In The House I Live In, award-winning historian Robert J. Norrell offers a truly masterful chronicle of American race relations over the last one hundred and fifty years.
This scrupulously fair and insightful narrative—the most ambitious and wide-ranging history of its kind—sheds new light on the ideologies, from white supremacy to black nationalism, that have shaped race relations since the Civil War. For, Norrell argues, it is ideology, more than politics or economics, that has powerfully sculpted the landscape of race in America. Beginning with Reconstruction, Norrell shows how the democratic values of liberty and equality were infused with new meaning by Abraham Lincoln, yet soon became meaningless for generations of African Americans, as white supremacy drove a wedge between the races. Indeed, the heart of this book paints a vivid portrait of the long, dangerous struggle of African Americans to defeat this pernicious mode of thought. Along the way, Norrell offers fresh and at times controversial appraisals of figures such as Booker T. Washington, W.E.B. Du Bois, and Martin Luther King, Jr., and dissects the ideas of racists such as novelist Thomas Dixon. Most important, he offers striking new insights into black-white history, observing for instance that the Civil Rights movement really began as early as the 1930s, and that contrary to much recent writing, the Cold War was a setback rather than a boost to the quest for racial justice. He also breaks new ground on the role of popular culture and mass media in first promoting, but later helping defeat, notions of white supremacy.
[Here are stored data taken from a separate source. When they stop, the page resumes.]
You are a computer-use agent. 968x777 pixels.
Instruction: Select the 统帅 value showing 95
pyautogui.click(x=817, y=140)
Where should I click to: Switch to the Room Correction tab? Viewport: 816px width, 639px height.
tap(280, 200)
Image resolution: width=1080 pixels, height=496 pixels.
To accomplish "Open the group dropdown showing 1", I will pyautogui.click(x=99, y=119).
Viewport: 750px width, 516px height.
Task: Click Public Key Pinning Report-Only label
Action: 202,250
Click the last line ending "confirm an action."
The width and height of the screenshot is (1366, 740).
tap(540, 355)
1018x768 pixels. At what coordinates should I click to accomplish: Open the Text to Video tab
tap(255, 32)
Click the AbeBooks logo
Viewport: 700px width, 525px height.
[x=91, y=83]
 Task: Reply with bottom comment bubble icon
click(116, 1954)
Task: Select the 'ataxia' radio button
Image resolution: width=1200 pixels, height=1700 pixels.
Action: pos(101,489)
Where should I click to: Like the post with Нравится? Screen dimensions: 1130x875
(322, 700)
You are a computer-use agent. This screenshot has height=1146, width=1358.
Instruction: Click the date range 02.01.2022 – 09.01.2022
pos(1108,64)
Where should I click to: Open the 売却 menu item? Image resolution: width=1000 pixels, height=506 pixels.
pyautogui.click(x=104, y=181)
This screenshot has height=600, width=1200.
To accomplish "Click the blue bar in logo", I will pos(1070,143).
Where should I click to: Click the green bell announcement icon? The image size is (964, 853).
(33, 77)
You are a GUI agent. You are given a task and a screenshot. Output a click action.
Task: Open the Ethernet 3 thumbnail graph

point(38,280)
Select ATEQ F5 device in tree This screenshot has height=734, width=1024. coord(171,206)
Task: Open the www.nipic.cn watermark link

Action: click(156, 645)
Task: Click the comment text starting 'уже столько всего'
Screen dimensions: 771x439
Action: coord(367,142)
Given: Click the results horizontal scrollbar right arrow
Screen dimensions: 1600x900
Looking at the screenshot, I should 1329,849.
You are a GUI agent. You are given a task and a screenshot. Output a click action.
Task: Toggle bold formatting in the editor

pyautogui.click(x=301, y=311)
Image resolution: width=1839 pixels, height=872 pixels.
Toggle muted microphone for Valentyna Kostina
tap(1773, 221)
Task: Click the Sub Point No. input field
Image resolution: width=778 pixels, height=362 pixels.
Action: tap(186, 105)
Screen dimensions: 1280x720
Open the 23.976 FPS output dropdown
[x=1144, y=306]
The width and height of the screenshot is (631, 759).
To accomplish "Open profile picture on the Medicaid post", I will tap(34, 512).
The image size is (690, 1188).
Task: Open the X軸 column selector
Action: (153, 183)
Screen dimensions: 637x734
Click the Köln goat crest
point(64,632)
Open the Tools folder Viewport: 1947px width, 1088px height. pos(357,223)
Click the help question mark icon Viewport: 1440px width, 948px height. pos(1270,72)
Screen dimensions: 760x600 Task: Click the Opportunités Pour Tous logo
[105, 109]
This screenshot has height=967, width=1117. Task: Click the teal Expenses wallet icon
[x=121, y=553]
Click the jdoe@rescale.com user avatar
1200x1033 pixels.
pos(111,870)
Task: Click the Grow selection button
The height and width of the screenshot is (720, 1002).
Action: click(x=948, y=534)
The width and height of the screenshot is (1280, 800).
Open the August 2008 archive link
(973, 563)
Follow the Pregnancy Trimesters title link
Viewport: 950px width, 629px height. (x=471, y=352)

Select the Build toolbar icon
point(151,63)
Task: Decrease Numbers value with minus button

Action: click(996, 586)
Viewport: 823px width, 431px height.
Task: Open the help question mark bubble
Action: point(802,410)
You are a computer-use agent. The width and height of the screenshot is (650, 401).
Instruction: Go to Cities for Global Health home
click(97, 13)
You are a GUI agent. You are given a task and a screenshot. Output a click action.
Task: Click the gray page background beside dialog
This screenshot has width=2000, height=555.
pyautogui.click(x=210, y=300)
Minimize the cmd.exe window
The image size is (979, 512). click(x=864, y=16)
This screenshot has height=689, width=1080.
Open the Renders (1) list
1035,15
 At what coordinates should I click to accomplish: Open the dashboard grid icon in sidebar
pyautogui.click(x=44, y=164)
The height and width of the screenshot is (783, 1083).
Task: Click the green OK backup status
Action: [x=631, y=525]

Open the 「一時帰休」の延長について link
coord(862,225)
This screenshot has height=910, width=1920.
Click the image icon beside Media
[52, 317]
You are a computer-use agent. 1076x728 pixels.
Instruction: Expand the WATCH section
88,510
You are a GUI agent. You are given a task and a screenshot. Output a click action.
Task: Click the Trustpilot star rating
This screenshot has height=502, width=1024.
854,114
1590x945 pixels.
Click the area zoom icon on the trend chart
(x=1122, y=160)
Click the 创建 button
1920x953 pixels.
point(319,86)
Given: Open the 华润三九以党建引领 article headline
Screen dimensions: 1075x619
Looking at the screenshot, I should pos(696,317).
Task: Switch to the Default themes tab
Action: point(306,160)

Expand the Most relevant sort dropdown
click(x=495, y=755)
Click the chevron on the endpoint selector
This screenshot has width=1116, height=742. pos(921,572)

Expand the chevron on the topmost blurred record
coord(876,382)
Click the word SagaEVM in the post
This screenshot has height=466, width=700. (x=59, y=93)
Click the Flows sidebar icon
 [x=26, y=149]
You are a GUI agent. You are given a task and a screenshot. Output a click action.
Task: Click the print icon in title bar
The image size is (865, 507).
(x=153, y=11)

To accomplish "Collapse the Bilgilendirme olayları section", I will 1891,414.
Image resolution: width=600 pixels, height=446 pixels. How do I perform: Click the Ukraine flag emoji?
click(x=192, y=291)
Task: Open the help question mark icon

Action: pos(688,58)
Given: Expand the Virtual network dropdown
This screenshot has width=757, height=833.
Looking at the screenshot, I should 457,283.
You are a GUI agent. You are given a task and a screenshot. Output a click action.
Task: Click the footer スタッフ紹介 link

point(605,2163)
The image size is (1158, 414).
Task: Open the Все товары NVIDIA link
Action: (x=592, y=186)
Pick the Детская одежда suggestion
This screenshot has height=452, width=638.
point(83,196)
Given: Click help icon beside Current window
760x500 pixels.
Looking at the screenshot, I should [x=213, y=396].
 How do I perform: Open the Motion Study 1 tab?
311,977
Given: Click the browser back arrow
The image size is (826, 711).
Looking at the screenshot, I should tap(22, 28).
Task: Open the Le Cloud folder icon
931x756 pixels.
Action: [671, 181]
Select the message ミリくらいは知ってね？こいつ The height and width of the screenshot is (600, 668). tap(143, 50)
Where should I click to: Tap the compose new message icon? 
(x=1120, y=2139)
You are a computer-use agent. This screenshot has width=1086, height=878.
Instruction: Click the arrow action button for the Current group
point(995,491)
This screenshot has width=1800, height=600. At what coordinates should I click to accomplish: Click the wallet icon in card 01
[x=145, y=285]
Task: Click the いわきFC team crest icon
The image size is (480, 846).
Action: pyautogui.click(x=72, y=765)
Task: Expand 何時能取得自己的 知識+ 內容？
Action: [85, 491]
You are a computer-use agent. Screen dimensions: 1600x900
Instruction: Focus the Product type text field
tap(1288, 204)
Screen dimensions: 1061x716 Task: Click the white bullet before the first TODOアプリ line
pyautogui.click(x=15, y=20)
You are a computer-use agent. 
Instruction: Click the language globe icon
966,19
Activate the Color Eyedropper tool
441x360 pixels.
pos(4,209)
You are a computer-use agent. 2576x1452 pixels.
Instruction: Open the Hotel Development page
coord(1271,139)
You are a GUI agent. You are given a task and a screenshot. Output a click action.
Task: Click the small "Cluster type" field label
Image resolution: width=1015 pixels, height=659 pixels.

Though the struggle for equality is far from over, Norrell writes that today we are closer than ever to fulfilling the promise of our democratic values, a promise first made by Lincoln at the battlefield of Gettysburg.

About the Author, Robert J. Norrell

Robert J. Norrell holds the Bernadotte Schmitt Chair of Excellence in History at the University of Tennessee. His book, Reaping the Whirlwind: The Civil Rights Movement in Tuskegee, won the Robert F. Kennedy Memorial Book Award.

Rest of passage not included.